Under these standards, the evidence to show that the character of the nonconforming use extends beyond the developed portion of the 136 acres to the entire parcel, is sufficient to defeat summary judgment. First, the map that was approved on October 28, 1960, specifically designated approximately 136 acres for bungalow colony use, including the 126 acres on the east side of Salisbury Mills Road. Second, Greene produced evidence that approximately fifty-five acres of land, including forty-five acres on the 126-acre portion on the east side of the road, contained bungalow colony units, supporting buildings, or athletic facilities before bungalow colonies became a prohibited use. Further, Greene claims that, including open spaces between buildings and athletic facilities, approximately 100 acres had already been devoted to bungalow colony use before 1974. Third, the "infrastructure", including a water supply system and recreational facilities, all claimed to be capable of servicing the entire planned bungalow colony, had also been put in place before bungalow colonies became a prohibited use. See Telimar Homes, Inc. v. Miller, 14 A.D.2d 586, 586-87, 218 N.Y.S.2d 175, 176-77 (2d Dep't 1961) (construction of infrastructure including water system, roads, drainage system, and model house entitled landowner to a vested right to nonconforming use as to the entire tract). Fourth, although the town has surmised that " [t]he expenses that Greene may have incurred for his infrastructure have surely been recouped by revenue received since the 1960s", Greene by affidavit expressly contradicted this conclusion, stating instead that " [p]laintiffs have not recouped their investment in * * * the casino, * * * the indoor swimming pool in that building, the outdoor swimming pool and the water supply * * *."

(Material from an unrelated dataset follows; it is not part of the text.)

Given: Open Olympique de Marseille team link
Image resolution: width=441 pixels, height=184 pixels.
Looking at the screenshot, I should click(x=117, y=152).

These circumstances and others create a genuine factual issue as to whether Greene's nonconforming bungalow colony use includes, as a matter of property right under New York law, the construction of the additional bungalow units. In short, because a disputed, material question of fact was raised regarding whether the "nature of the incipient non-conforming use * * * manifestly implie [d] an appropriation of the entirety [of the parcel to the nonconforming] use", Fairmeadows Mobile Village, 16 A.D.2d at 142, 226 N.Y.S.2d at 569, summary judgment was inappropriate on this claim.
We have carefully reviewed Greene's other claims, including his claim that he did not abandon use of a certain building as a hotel, and finding no genuine issue of material fact with respect to these claims, we affirm the district court's summary judgment dismissing them.
The judgment of dismissal is affirmed as to all claims except the claim that the vested nonconforming use of Greene's land as a bungalow colony extends to the entire 136 acres previously approved for bungalow colony use. On that claim the judgment is reversed, and the case is remanded to the district court for further proceedings.